The ideal, therefore, might be clear access to all the functions and familiarity with them, even though in daily living one or two of them are especially prominent in your personality.
These ideas about the thinking/feeling polarity also hold true for the second polarity which Jung felt was central to the make-up of the personality. This one concerns how you make perceptions in life. The first mode of perception is what Jung called “sensation.” This pole entails the use of the physical senses to perceive life. It is exclusively concerned with what is “here and now” as concrete physical reality. When you perceive life with this function, you deal with life in a very present-oriented kind of practicality. Its polar opposite is what Jung called “intuition”, not merely psychic perception, but more broadly the use of creative imagination to perceive the possibilities of life. Intuition, in this sense, is future-oriented; it can perceive what is coming or what might be, but that which is not yet manifest in a physical way.
IN CONCLUSION
Sensation and intuition (B/D) have to do with the way we perceive our experiences:
A person with a highly developed sensation function (B) perceives experience through the sense organs as well as through interior sensations. This function is sometimes called the reality function since it is alert to factual detail. It tells us that something exists.
The intuition function (D), on the other hand, operates almost as a “sixth sense.” This function perceives almost instinctively . . . perceptions are mediated to the intuitive function in an unconscious way. It is not as alert to the sense data, but it perceives the meaning and possibility of a situation.
Thinking and feeling (A/C) determine the manner whereby we judge, or come to conclusions about our perceptions:
The thinking function (A) uses a logical process that links ideas together which then lead to a conclusion. It is an intellectual function which seeks to understand something.
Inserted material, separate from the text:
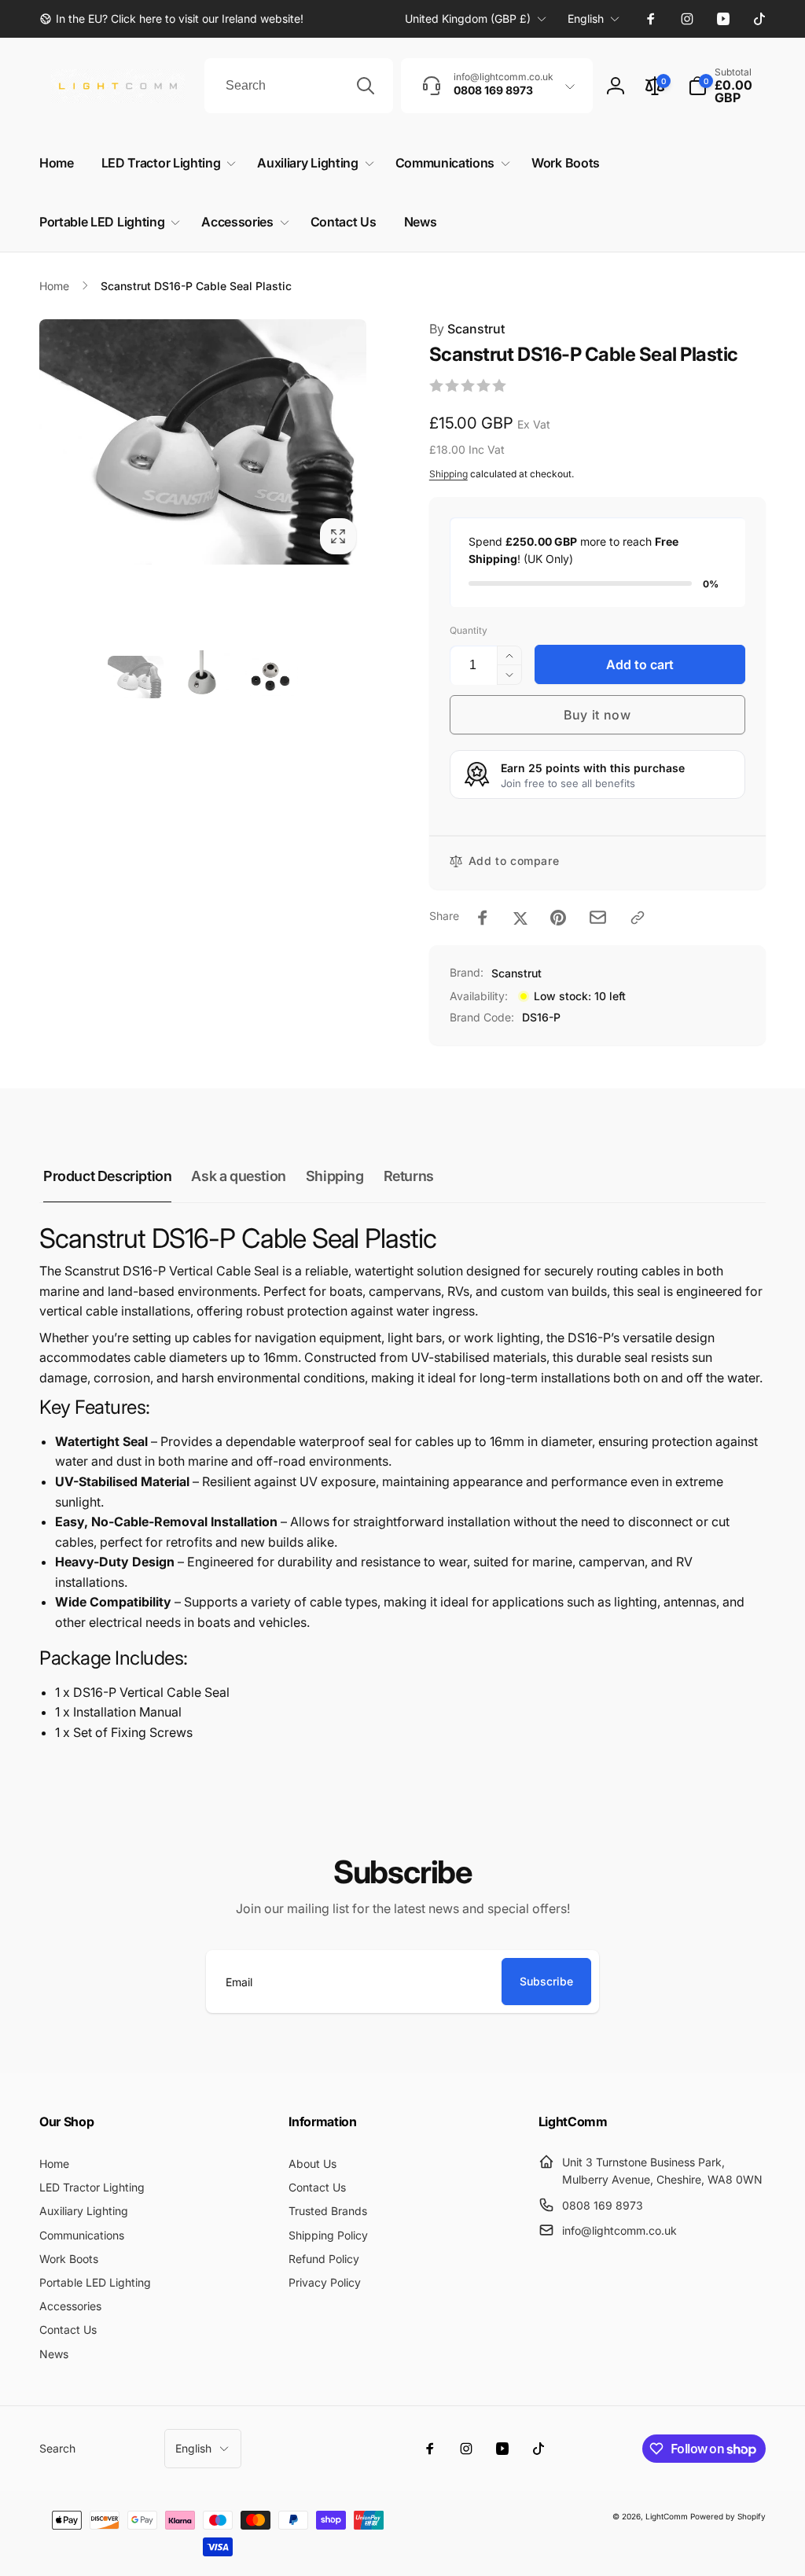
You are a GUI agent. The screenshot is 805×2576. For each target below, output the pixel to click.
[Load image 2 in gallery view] (202, 677)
The feeling function (C) uses a process of evaluation leading to like or dislike, acceptance or rejection. Something is accepted or rejected depending upon whether it arouses a pleasant or unpleasant feeling.
RELATING THE FOUR FUNCTIONS TO YOUR SOUL’S PURPOSE
It is extremely important to understand the operation of your Frontal Being and its habitual ways of functioning. The discovery and living of your Soul’s Purpose rests largely upon being able to free yourself from your Frontal Being’s mechanical, automatic habits.
This is not to say that once you have found your mission in life that you will cease to have a Frontal Being. Nor is it to say that you must radically alter your personality temperament in order to live your Soul’s Purpose.
Instead, the problem that you and every seeker faces can be summarized as follows:
Your personality has certain strong predisposition’s for perceiving and evaluating life. There is nothing inherently wrong with your thinking style (your personality type). Your Soul’s Mission can be lived with those predominant feature. However, making heavy use of those predominant functions, you have slipped into habitual ways of seeing and reacting to life, you have become hypnotized into a sleeplike existence based upon routine rather than the conscious use of your will. This may have worked well to produce a comfortable, predictable life, but it probably does not result in a creative, dynamic life experience that will be fulfilling.